Key Findings and Results
Analysis revealed that low-dose colchicine was associated with a non-significant trend toward reducing MACE compared to placebo (relative risk [RR] 0.90; 95% confidence interval [CI], 0.80 to 1.01; p = 0.07). This suggests a possible modest benefit though not reaching conventional statistical significance. Heterogeneity across studies was minimal (I² = 0%), indicating consistent findings.
A notable significant finding was a 49% reduction in hospital readmission rates among colchicine-treated patients (odds ratio [OR] 0.51; 95% CI, 0.26 to 0.98; p = 0.04). This translates to a number needed to treat (NNT) of 25 to prevent one hospital readmission, a clinically meaningful effect given the burdens and costs associated with recurrent hospitalizations.
Regarding safety, colchicine increased the risk of diarrhea (RR 1.58; 95% CI, 1.06 to 2.36; p = 0.03), with a number needed to harm (NNH) of 50. Importantly, there were no significant differences between colchicine and placebo groups in all-cause mortality, cardiovascular mortality, recurrent myocardial infarction, stroke, or other gastrointestinal adverse events. The elevated diarrhea risk warrants attention but appears manageable given its relatively low incidence.
Expert Commentary
The observed trend toward reduced MACE supports the biological rationale of colchicine’s anti-inflammatory effects in stabilizing atherosclerotic plaques and preventing post-AMI complications. The significant reduction in hospital readmissions implies benefits in clinical stability and reduced recurrent events or decompensations that require inpatient care.

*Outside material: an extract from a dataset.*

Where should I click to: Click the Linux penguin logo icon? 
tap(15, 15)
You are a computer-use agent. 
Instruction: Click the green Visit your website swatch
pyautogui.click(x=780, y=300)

Nonetheless, the lack of statistical significance on MACE signals that larger-scale or longer-duration trials may be required to confirm efficacy conclusively. Variations in study design, patient populations, and follow-up length might influence outcomes and warrant consideration. The increased incidence of diarrhea is consistent with colchicine’s known gastrointestinal profile, emphasizing the importance of balancing risk-benefit ratios in clinical application.

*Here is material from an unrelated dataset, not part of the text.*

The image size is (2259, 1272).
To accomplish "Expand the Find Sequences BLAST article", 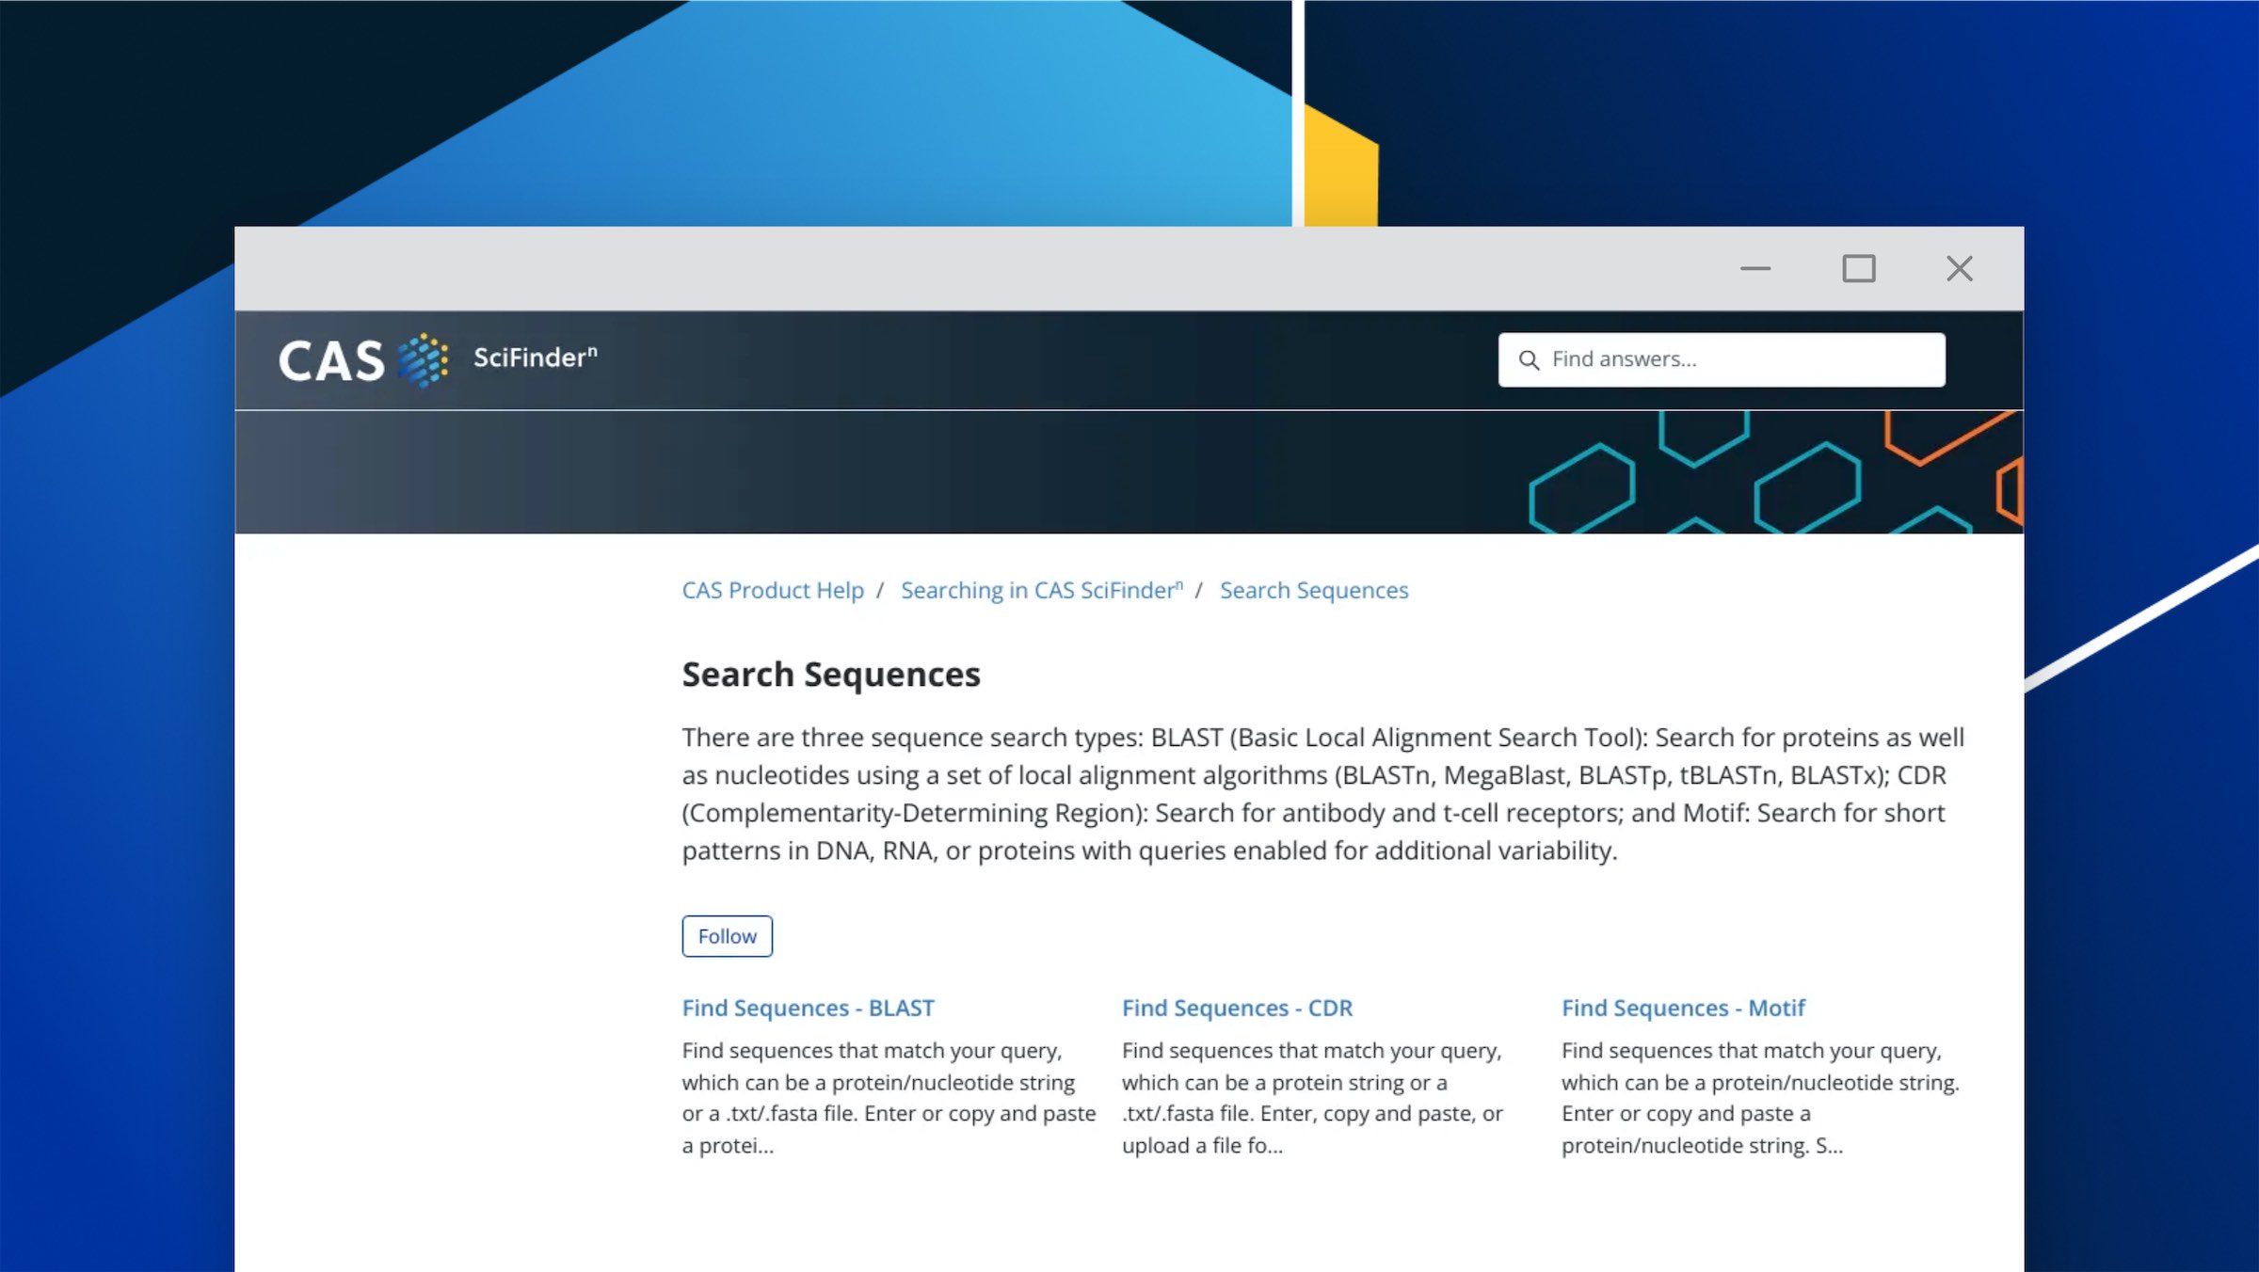I will pos(809,1007).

Current guidelines acknowledge colchicine as a promising adjunct in secondary prevention after coronary events but refrain from broad endorsement until further evidence clarifies optimal dosing, timing, and patient selection. This meta-analysis informs ongoing discussions but does not yet define a new standard of care.
Conclusion
Low-dose colchicine (0.5 mg) administration in AMI patients is associated with a significant reduction in hospital readmission and a non-significant trend toward lower major adverse cardiovascular events. The increased risk of diarrhea is an important but manageable adverse effect. These findings underscore colchicine’s potential as an adjunctive anti-inflammatory therapy in the post-AMI setting but highlight the need for further large-scale, long-term trials to validate clinical benefits and safety profiles. Clinicians should weigh current evidence carefully and individualize treatment decisions pending more definitive guidance.
Funding and Clinical Trial Registration
No specific funding disclosures or clinical trial registrations were reported in the referenced meta-analysis publication.
References
Nazmy A, Sobhy A, Elshahat A, Atta K, Murad MR, Ibrahim M, El-Shirbiny H, Ibrahim RA, Sayed MS, Gomaa M, Shaban AY, Naeem M, Abdelaziz A. The effect of 0.5 mg dose of colchicine on clinical outcomes in patients with acute myocardial infarction: An updated meta-analysis of randomized controlled trials. Curr Probl Cardiol. 2025 Nov;50(11):103169. doi: 10.1016/j.cpcardiol.2025.103169. Epub 2025 Sep 3. PMID: 40912343.